Additionally, many traders bought Yuga’s ApeCoin in order to make the purchase. ApeCoin, you may remember, was airdropped to all holders of Bored Apes in March. 10,094 coins appeared in each holder’s wallet, which is equivalent to $150,000 at current prices. Of course, already owning an Ape, which currently has a floor price around $300,000, means those who got airdropped the ApeCoin were already doing “well”.

Not to mention that ApeCoin’s tokenomics are wildly disparate, with 15% of the bid going to Yuga Labs, 14% going to BAYC founders, 15% to early BAYC owners, and 8% who worked on the launch. of CAD. For those who count, this represents more than half of the offer.

This week’s Otherside mint was meant to finally be a route for “normies” to enter the ecosystem. Yet most were unable to do so due to the gas war, and more were further hurt by the fact that ApeCoin plummeted 40% after the mint issues. The bagholders there, of course, are those same normies who failed to convert that ApeCoin into what they wanted – Otherside land.

Anti Crypto

As I said above, crypto was meant to be a fairer system; a more accessible, open and democratic monetary environment. Tell me, what is right here? A browse on Twitter will see Ape holders lambasting those complaining about the Saturday mint for not having the guts or the means to pay the steep gas charges. HFSP, or NGMI, are the common acronyms for those who failed to secure a plot of land. I wonder how different their attitude would be if they hadn’t gotten their hands on an Ape before the price skyrocketed to where it is now.
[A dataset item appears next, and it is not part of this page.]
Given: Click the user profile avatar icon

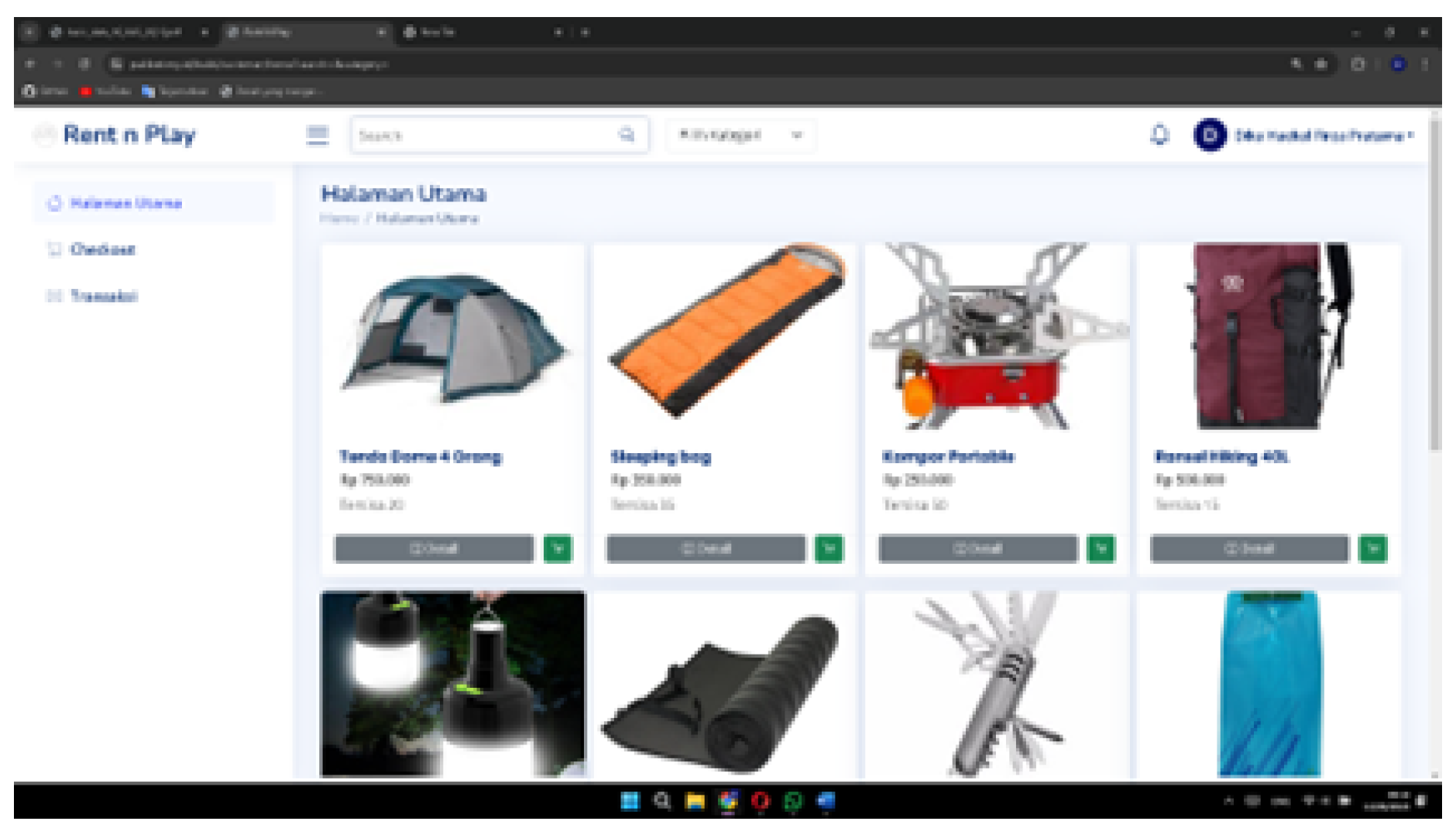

As a diehard crypto fan, who spends half his time defending the industry to sceptics in trad-fi and beyond, it’s an upsetting day. It’s symbolic of one of the oft-criticised features of crypto – the centralisation of wealth. This was always meant to be the place for the underdog, where anybody could make themselves into a somebody.

Sign out

I will probably be seen as a disgruntled person; a normie who is sad not to have a piece of the BAYC empire. Honestly, that’s kinda true – I don’t own any part of Yuga, and I’m sad, but not for that reason. I’m sad because I love crypto and I love the opportunities it presents. What I’m seeing in Yuga right now is the opposite of what makes me so excited to be in this space; contrary to why I stopped my trad-fi job to take the plunge.

Sure, it would be nice to be in the Bored Ape Yacht Club for financial reasons. But right now, it’s more like a Bored Ape 1% Club. 

I might stay poor, but at least I’ll have fun doing it.